SELECT productName, productLine
  FROM products
 WHERE productCode IN (SELECT productCode
                         FROM top10_low_stock) 
 LIMIT 10

### Question 2

In the next question I have investigated that how we can tailor for our customers the marketing strategy based on their behavior. For this I have explored the customers' information and categorized them into two category: 

- `VIP`s who bringing more profig for the store, and
- `Less-engaged` customers who bringing less profit

For this investigation I have used the following three tables:
- products
- orderdetails
- orders

In the first query inside this question I have gathered information about profits which are generated by customers.

In [None]:
SELECT o.customerNumber AS customer_num,
       SUM(od.quantityOrdered * (od.priceEach - pr.buyPrice)) as profit
  FROM products AS pr
  JOIN orderdetails AS od
    ON pr.productCode = od.productCode
  JOIN orders AS o
    ON od.orderNumber = o.orderNumber
 GROUP BY o.customerNumber
 ORDER BY profit DESC

The output of the query here is below (just the first ten rows are showing)

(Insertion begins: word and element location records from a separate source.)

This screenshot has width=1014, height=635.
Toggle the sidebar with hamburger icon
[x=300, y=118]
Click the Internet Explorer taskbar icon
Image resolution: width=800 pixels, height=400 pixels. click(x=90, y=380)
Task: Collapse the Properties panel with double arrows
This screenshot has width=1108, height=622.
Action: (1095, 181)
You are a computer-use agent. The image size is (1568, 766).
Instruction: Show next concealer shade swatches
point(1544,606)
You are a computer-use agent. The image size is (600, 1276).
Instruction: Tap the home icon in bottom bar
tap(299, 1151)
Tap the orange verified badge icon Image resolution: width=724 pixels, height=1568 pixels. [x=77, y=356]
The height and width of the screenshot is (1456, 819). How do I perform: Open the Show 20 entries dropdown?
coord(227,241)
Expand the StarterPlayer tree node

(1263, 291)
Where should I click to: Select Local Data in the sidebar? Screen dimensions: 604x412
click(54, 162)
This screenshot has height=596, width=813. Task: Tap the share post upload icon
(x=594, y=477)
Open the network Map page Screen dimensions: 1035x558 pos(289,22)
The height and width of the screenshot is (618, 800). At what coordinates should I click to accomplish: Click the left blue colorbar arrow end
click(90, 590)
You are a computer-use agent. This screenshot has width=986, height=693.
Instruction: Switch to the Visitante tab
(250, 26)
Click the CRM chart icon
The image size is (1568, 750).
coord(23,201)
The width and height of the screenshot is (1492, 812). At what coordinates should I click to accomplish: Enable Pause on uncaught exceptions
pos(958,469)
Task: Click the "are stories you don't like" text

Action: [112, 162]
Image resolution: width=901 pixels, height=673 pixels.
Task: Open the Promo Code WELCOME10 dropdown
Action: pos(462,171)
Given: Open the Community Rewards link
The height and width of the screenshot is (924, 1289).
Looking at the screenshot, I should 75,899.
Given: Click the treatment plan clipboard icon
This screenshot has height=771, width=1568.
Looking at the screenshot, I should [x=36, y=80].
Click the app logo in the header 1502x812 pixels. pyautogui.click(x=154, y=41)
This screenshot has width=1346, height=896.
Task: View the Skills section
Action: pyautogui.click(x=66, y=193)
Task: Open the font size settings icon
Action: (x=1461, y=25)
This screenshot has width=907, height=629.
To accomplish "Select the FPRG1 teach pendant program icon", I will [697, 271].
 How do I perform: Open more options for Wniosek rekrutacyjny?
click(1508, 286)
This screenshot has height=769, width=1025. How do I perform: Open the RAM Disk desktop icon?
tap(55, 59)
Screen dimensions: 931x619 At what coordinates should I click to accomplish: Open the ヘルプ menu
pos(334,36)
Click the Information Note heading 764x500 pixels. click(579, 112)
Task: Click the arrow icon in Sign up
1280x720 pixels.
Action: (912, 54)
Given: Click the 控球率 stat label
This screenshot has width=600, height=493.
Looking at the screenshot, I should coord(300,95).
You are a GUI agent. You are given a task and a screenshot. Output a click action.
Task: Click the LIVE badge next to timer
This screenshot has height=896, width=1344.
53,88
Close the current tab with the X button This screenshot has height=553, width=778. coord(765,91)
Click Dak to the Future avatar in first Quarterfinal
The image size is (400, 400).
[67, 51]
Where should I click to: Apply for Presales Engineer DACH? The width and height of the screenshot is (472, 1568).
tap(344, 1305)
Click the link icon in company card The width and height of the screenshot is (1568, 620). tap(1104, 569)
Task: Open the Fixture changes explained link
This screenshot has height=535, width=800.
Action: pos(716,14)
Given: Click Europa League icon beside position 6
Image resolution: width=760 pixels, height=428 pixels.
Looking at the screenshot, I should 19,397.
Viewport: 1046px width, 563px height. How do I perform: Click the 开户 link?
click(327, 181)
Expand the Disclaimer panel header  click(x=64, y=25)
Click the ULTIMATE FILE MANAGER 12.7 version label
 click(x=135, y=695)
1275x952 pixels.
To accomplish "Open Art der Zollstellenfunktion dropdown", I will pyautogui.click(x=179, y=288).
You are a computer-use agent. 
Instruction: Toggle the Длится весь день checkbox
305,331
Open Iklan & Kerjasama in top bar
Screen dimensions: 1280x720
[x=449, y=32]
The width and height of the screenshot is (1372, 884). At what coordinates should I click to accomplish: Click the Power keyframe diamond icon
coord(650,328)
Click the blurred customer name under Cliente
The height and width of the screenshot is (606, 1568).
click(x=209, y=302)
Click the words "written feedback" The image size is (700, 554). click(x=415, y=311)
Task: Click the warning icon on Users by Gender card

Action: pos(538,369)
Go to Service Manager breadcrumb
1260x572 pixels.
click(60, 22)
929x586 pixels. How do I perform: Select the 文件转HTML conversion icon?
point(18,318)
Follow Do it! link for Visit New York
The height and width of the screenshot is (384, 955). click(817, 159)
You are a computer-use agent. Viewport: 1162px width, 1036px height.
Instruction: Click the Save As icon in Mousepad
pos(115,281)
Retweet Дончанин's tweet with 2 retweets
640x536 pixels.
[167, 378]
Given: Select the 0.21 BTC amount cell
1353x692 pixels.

After it I have listed the top 5 VIP customers with help of the previous query as CTE, based on profit.

In [None]:
WITH 
-- CTE to profit per customer
profit_per_customer AS (
SELECT o.customerNumber, SUM(quantityOrdered * (priceEach - buyPrice)) AS profit
  FROM products p
  JOIN orderdetails od
    ON p.productCode = od.productCode
  JOIN orders o
    ON o.orderNumber = od.orderNumber
 GROUP BY o.customerNumber
)

SELECT c.contactLastName AS lastname, c.contactFirstName AS firstname, c.city, c.country, ppc.profit
  FROM customers AS c
  JOIN profit_per_customer AS ppc
    ON c.customerNumber = ppc.customerNumber
 ORDER BY ppc.profit DESC
 LIMIT 5

And similar to this, I have listed the 'top 5' least-engaged customers by just changed the order in the main query.

In [None]:
-- CTE as in the previous query

-- Main query with ascending order
SELECT c.contactLastName AS lastname, 
       c.contactFirstName AS first_name,
       c.city, c.country, ppc.profit
  FROM customers AS c
  JOIN profit_per_customer AS ppc
    ON c.customerNumber = ppc.customerNumber
 ORDER BY ppc.profit
 LIMIT 5

### Question 3

With this question I was looking for the answer how much money needed to spend to acquiring more new customers. For this I needed to compute the `Customer Lifetime Value` (LTV) which means the avergae amount of profit genereted by customer. After it it can be determine the marketing cost.

In [None]:
WITH 
-- As the same CTE which used before
profit_per_customer AS (
SELECT o.customerNumber, SUM(quantityOrdered * (priceEach - buyPrice)) AS profit
  FROM products p
  JOIN orderdetails od
    ON p.productCode = od.productCode
  JOIN orders o
    ON o.orderNumber = od.orderNumber
 GROUP BY o.customerNumber
)

-- Computing the average profit by customers
SELECT ROUND(AVG(ppc.profit), 2) AS ltv
  FROM profit_per_customer AS ppc

According to the query result `the profit` which the customers bringing `in average is 39039.59`.
Now that we know how much profit bringing by customers in average it can be computable how much money needed to cost acquiring new customers and need to spend on marketing.

### Conclusion

We can see the most performance products and that the Classic cars need to restocking because they are most frequently sell. Furthermore the knowledge about most-important and less-committed help us to drive the loyality and attract more customers. It can be imporve the marketing strategy. And finally it can be determine how much cost need to marketing to we can gain more new customers by knowing the average profit by them.